The problem is, this conclusion assumes a lot. Just because the average study may have a p-value of, say 2%, it doesn’t mean only 2% of the studies out there are wrong. We have no idea how many studies are performed and not published. Another way of looking at the significance level of an experiment is “How many times does this experiment have to be repeated before I have a high probability of being able to publish the result I want?” This may sound cynical, but I’m not suggesting any dishonesty. This kind of specious statistics occurs innocently all the time due to unknown repeated efforts in the community, an effect called publication bias. Scientists rarely publish null findings, and even if they do, such results are unlikely to get much attention.

Taking 5% as the accepted norm for statistical significance, this means only 14 groups need to have independently looked at the same question, in the entire history of medicine, before it’s probable that one of them will find a falsely significant result. Perhaps more problematically, consider that many studies actually look at multitudes of variables, and it becomes clear that if you just ask enough questions on a survey, you’re virtually guaranteed to have plenty of statistically significant “effects” to publish. Perhaps this is why companies find funding statistical studies so much more gratifying than funding the physical sciences.
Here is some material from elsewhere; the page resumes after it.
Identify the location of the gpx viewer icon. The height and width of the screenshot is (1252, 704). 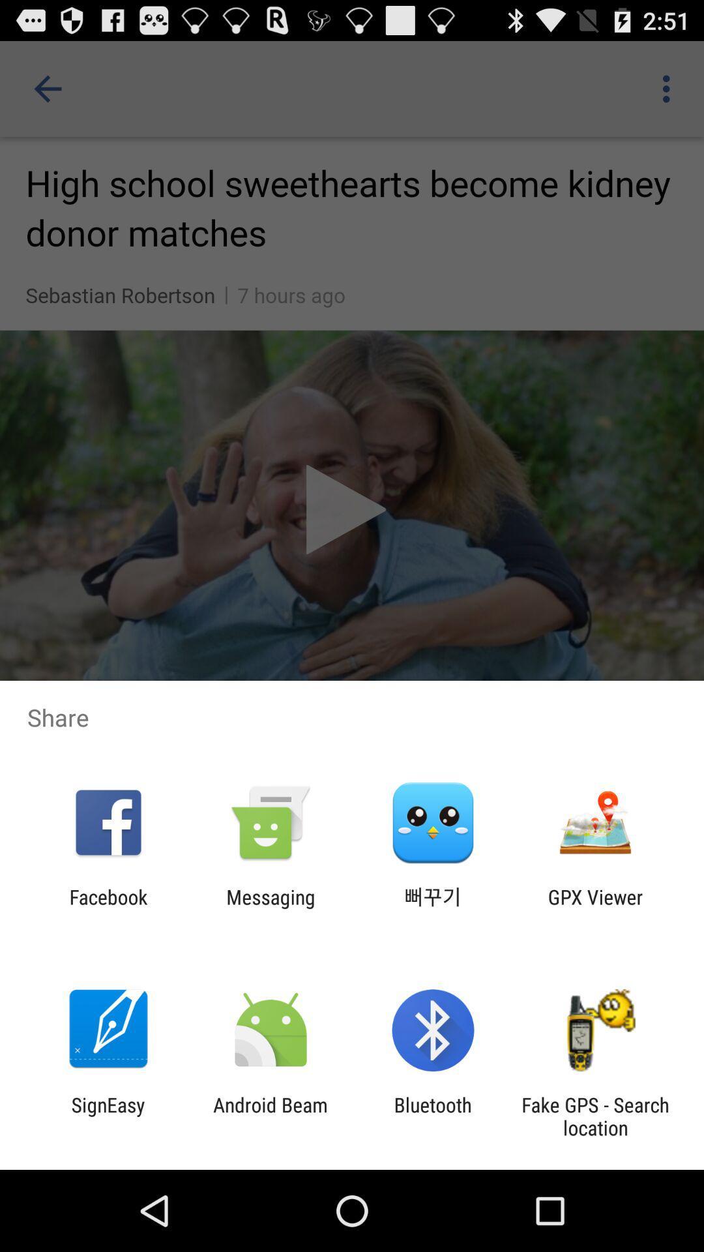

None of what I have said so far is likely to be considered novel to anybody involved in clinical research. However, I think there is potentially another, more insidious source of bias that I don’t believe has been mentioned before. The medical research community is basically a big hypothesis generating machine, and the weirder, the better. There is fame to be found in overturning existing belief and finding counterintuitive effects, so people are biased towards attempting studies where the null hypothesis represents existing belief. However, assuming that there is some correlation between our current state of knowledge and the truth, this implies a bias towards studies where the null hypothesis is actually correct. In classical statistics, the null hypothesis can only be refuted, not confirmed. Thus, by focusing on studies that seek to overturn existing belief, there may be an inherent bias in the medical profession to find false results. If so, it’s possible that a significant percentage of published studies are wrong, far in excess of that suggested by the published significance level of the studies. One might call this predisposition toward finding counterintuitive results “fame bias”. It may be how we get such ludicrous results as “eating McDonald’s french fries decreases the risk of breast cancer,” an actual published result from Harvard.
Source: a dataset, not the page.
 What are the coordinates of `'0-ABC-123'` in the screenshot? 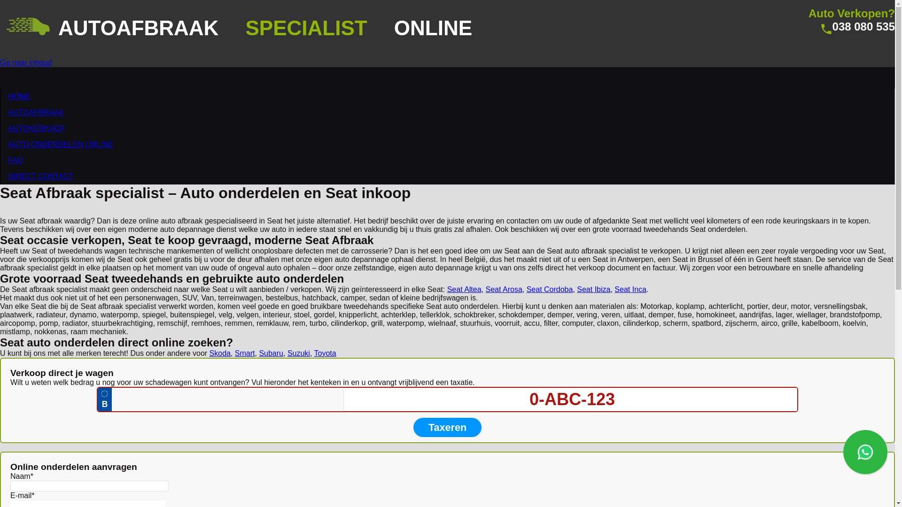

Statistical studies are certainly appropriate when attempting to confirm a scientific theory grounded in logic and understanding of the underlying mechanism. A random question, however, is not a theory, and using statistics to blindly fish for novel correlations will always produce false results at a rate proportional to the effort applied. Furthermore, as mentioned above, this may be further exacerbated by the bias towards disproving existing knowledge as opposed to confirming it. The quality expert W. Edwards Deming (1975) once suggested that the reason students have problems understanding hypothesis tests is that they “may be trying to think.” Using statistics as a primary scientific investigative tool, as opposed to merely a confirmative one, is a recipe for the production of junk science.